We acknowledge that the diet of rumen fluid donor animals can significantly influence the ruminal microbial composition and fermentation parameters. In our study, donor animals were fed exclusively with alfalfa hay, a choice driven by the need to maintain consistency between the donor diet and the substrates evaluated, as well as reflecting local feeding practices relevant to our production system. This approach allowed us to standardize the rumen environment while providing a microbial inoculum suitable for our exploratory metatranscriptomic analysis.

Another thing I don't understand is why rumen fluid is taken after a 24 hour fast. In all standard methods it is recommended to take the fluid 2 hours after the morning feed. It is likely that the authors also came across a small amount of rumen fluid after deprivation. This can be seen from the fact that they only took 500 ml of rumen fluid per sheep.

The rumen fluid was collected after a 24-hour fasting period to reduce variation associated with postprandial fermentation peaks and to obtain a more stable microbial population. Regarding volume, we pooled fluid from multiple animals to obtain a sufficient total amount for all incubations. We have clarified this in Section 2.1., lines 138-140.

Again, I think this is too little as they used the Daisy incubator for the analyses, and after filtering this is certainly not enough. I say this because they mention 4 incubation times, which can only be done in each individual container, and the rumen fluid content is too low for that. Also, some of the analysis was done in glass tubes. Nowhere is it described whether all analyses were carried out simultaneously or at specific intervals.

The Daisy incubator was specifically used for assessing dry matter disappearance (DM Digestibility) using ANKOM bags, while fermentation parameters, including gas production, were measured in glass tubes. We have clarified the timing of analyses and the specific systems used for each parameter in the revised Methodology section (Section 2.1 lines 145-151).

The in vitro digestibility parameter was included in the current manuscript as part of the experimental design and methodology to provide a complete overview of the study. However, as this variable was already analyzed, discussed, and published in detail in our previous article (Gómez-Chávez et al., 2025), we have limited its mention in this manuscript to avoid redundancy and overlapping publication. In line with another reviewer’s suggestion, we ensured that this information is clearly reported in the table for completeness, but without extensive discussion, as it has already been addressed in the cited work. We believe this approach maintains transparency while respecting the boundaries of previously published results.

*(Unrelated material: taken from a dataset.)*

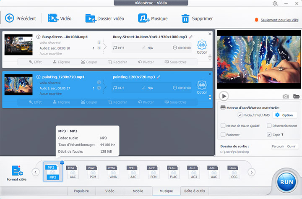This screenshot has height=199, width=302.
Task: Click the Supprimer trash icon
Action: click(185, 18)

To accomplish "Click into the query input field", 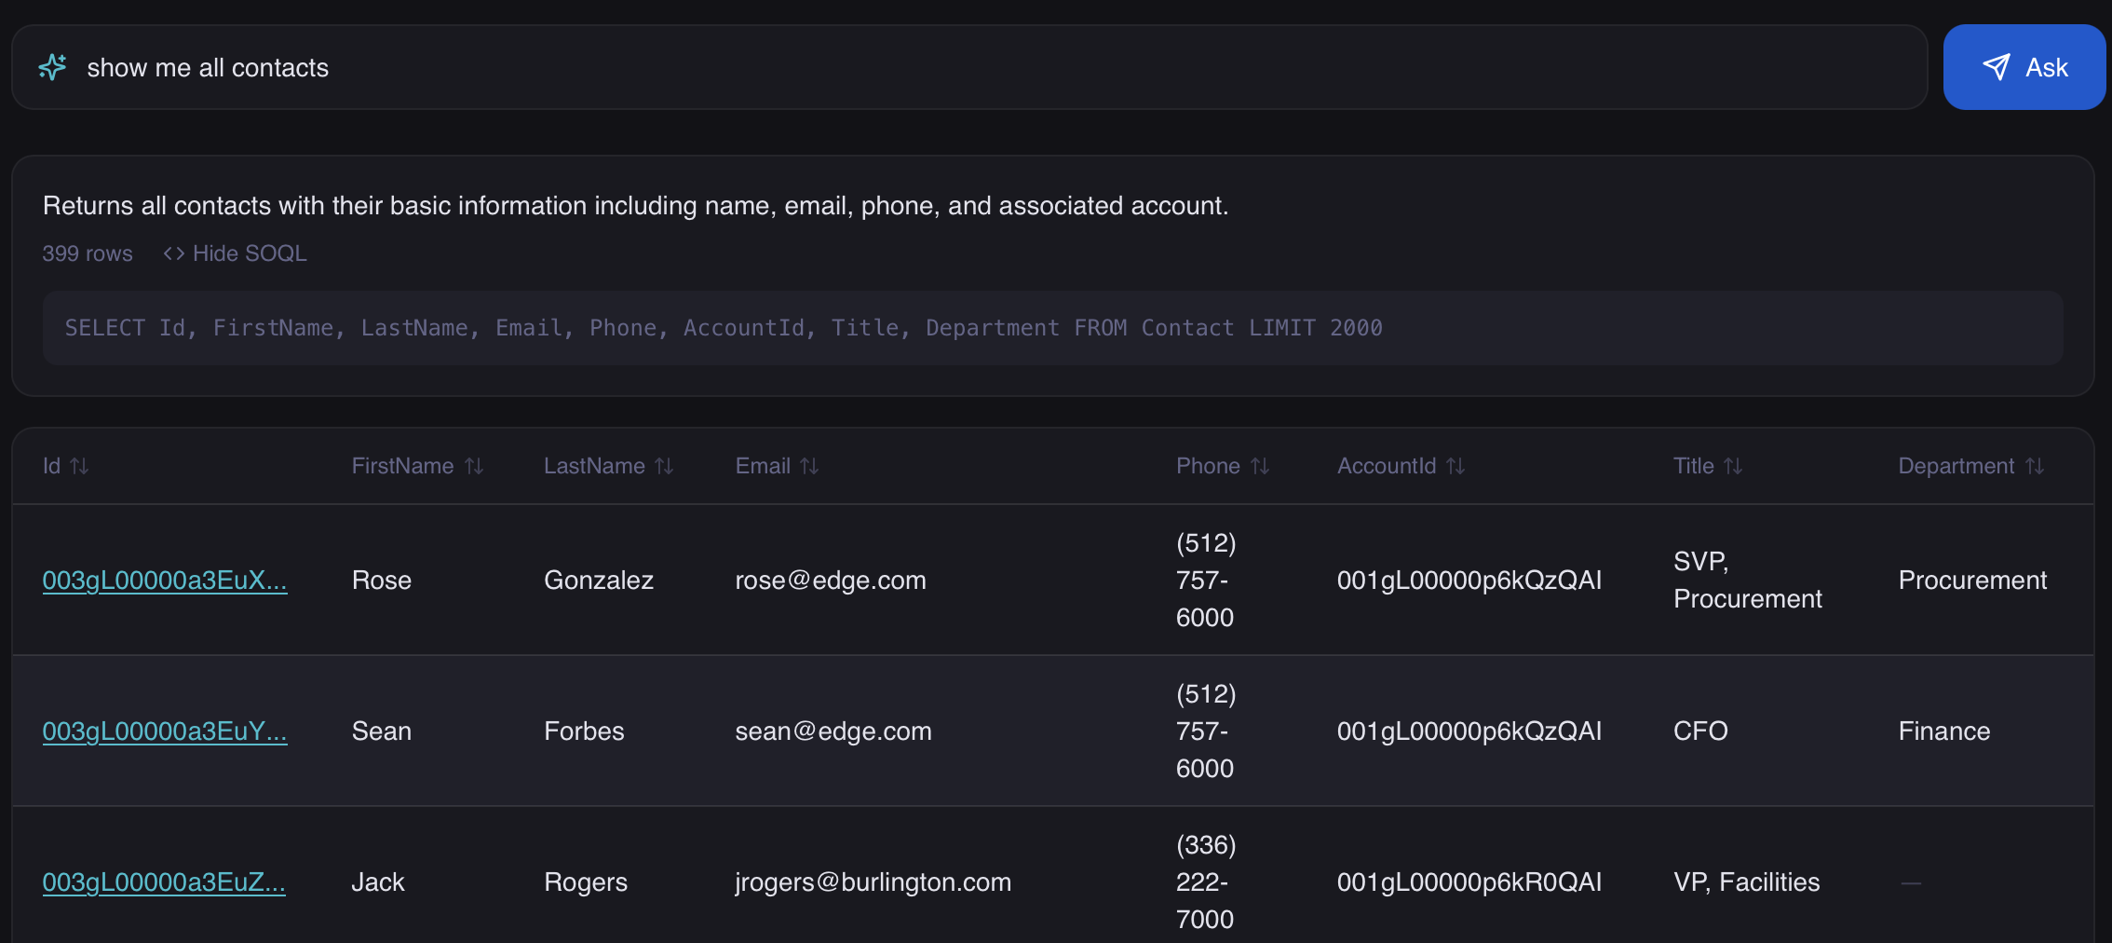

We thank the reviewer for highlighting the importance of adequate replication in scientific research. We fully acknowledge that having three or more biological replicates is the standard for robust statistical analysis and increased confidence in the results. Unfortunately, due to logistical and resource constraints specific to this study phase, only two biological replicates were available.

We recognize that this limitation affects the statistical power and interpretation of our data. However, it is important to emphasize that this study was designed as an exploratory metatranscriptomic analysis aimed at identifying potential microbial and transcriptomic changes induced by Moringa oleifera supplementation. The findings serve as a valuable foundation to guide future, more extensive studies with adequate replication.

Furthermore, to maintain transparency and rigor, we have explicitly stated these limitations in the revised manuscript and interpreted the results with appropriate caution, avoiding overgeneralization of conclusions. We believe that despite this constraint, the data provide meaningful insights into the microbial dynamics affected by the treatments.

We appreciate the reviewer’s understanding of the challenges in conducting such advanced analyses and hope that this explanation clarifies the scope and context of the study.